Dammertz et al. (2010) introduced a denoising algorithm based on edge-aware image filtering, applied hierarchically so that very wide kernels can be used with good performance. This approach was improved by Schied et al. (2017), who used estimates of variance at each pixel to set filter widths and incorporated temporal reuse, using filtered results from the previous frame in a real-time ray tracer. Bitterli et al. (2016) analyzed a variety of previous denoising techniques in a unified framework and derived a new approach based on a first-order regression of pixel values. Boughida and Boubekeur (2017) described a Bayesian approach based on statistics of all the samples in a pixel, and Vicini et al. (2019a) considered the problem of denoising “deep” images, where each pixel may contain multiple color values, each at a different depth.
Some filtering techniques focus solely on the outlier pixels that result when the sampling probability in the Monte Carlo estimator is a poor match to the integrand and is far too small for a sample. (As mentioned previously, the resulting pixels are sometimes called “fireflies,” in a nod to their bright transience.) Rushmeier and Ward (1994) developed an early technique to address this issue based on detecting outlier pixels and spreading their energy to nearby pixels in order to maintain an unbiased estimate of the true image. DeCoro et al. (2010) suggested storing all pixel sample values and then rejecting outliers before filtering them to compute final pixel values. Zirr et al. (2018) proposed an improved approach that uses the distribution of sample values at each pixel to detect and reweight outlier samples. Notably, their approach does not need to store all the individual samples, but can be implemented by partitioning samples into one of a small number of image buffers based on their magnitude. More recently, Buisine et al. (2021) proposed using a median of means filter, which is effective at removing outliers but has slower convergence than the mean. They therefore dynamically select between the mean and median of means depending on the characteristics of the sample values.
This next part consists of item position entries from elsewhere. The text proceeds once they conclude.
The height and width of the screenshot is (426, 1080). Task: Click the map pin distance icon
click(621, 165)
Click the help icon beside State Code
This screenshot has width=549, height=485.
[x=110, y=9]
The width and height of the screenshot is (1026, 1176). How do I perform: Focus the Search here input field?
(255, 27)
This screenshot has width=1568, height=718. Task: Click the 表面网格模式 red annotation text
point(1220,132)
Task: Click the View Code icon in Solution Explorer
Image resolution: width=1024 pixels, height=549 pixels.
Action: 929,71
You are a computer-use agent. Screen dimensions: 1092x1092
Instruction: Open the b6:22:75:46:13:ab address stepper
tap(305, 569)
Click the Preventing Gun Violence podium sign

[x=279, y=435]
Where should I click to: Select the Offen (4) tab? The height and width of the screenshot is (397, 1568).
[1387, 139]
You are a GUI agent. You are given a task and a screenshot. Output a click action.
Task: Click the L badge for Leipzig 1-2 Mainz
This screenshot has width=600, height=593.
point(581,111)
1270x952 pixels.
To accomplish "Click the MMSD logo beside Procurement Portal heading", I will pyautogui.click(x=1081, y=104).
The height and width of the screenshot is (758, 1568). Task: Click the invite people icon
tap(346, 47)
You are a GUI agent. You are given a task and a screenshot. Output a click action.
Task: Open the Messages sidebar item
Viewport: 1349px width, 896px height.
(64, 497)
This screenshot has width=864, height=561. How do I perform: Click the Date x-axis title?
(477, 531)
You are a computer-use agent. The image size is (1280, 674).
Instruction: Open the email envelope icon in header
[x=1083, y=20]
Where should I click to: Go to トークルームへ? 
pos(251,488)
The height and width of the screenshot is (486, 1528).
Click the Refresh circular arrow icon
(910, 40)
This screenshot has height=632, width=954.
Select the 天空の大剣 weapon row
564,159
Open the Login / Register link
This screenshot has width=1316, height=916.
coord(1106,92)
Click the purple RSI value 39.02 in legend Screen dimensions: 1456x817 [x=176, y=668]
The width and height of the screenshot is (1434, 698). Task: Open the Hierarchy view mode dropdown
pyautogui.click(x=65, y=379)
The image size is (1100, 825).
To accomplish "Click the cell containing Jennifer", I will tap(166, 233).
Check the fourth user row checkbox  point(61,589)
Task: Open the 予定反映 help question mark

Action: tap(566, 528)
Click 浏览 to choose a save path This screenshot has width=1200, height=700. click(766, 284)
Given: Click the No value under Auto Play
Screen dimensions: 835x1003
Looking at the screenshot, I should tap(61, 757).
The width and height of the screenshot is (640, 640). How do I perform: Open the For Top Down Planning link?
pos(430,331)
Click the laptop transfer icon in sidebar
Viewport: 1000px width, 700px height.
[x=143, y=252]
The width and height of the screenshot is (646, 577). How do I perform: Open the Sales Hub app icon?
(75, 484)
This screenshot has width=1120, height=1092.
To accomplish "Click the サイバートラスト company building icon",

As with many other areas of image processing and understanding, techniques based on machine learning have recently been applied to denoising rendered images. This work started with Kalantari et al. (2015), who used relatively small neural networks to determine parameters for conventional denoising filters. Approaches based on deep learning and convolutional neural networks soon followed with Bako et al. (2017), Chaitanya et al. (2017), and Vogels et al. (2018) developing autoencoders based on the u-net architecture (Ronneberger et al. 2015). Xu et al. (2019) applied adversarial networks to improve the training of such denoisers. Gharbi et al. (2019) showed that filtering the individual samples with a neural network can give much better results than sampling the pixels with the samples already averaged. Munkberg and Hasselgren (2020) described an architecture that reduces the memory and computation required for this approach.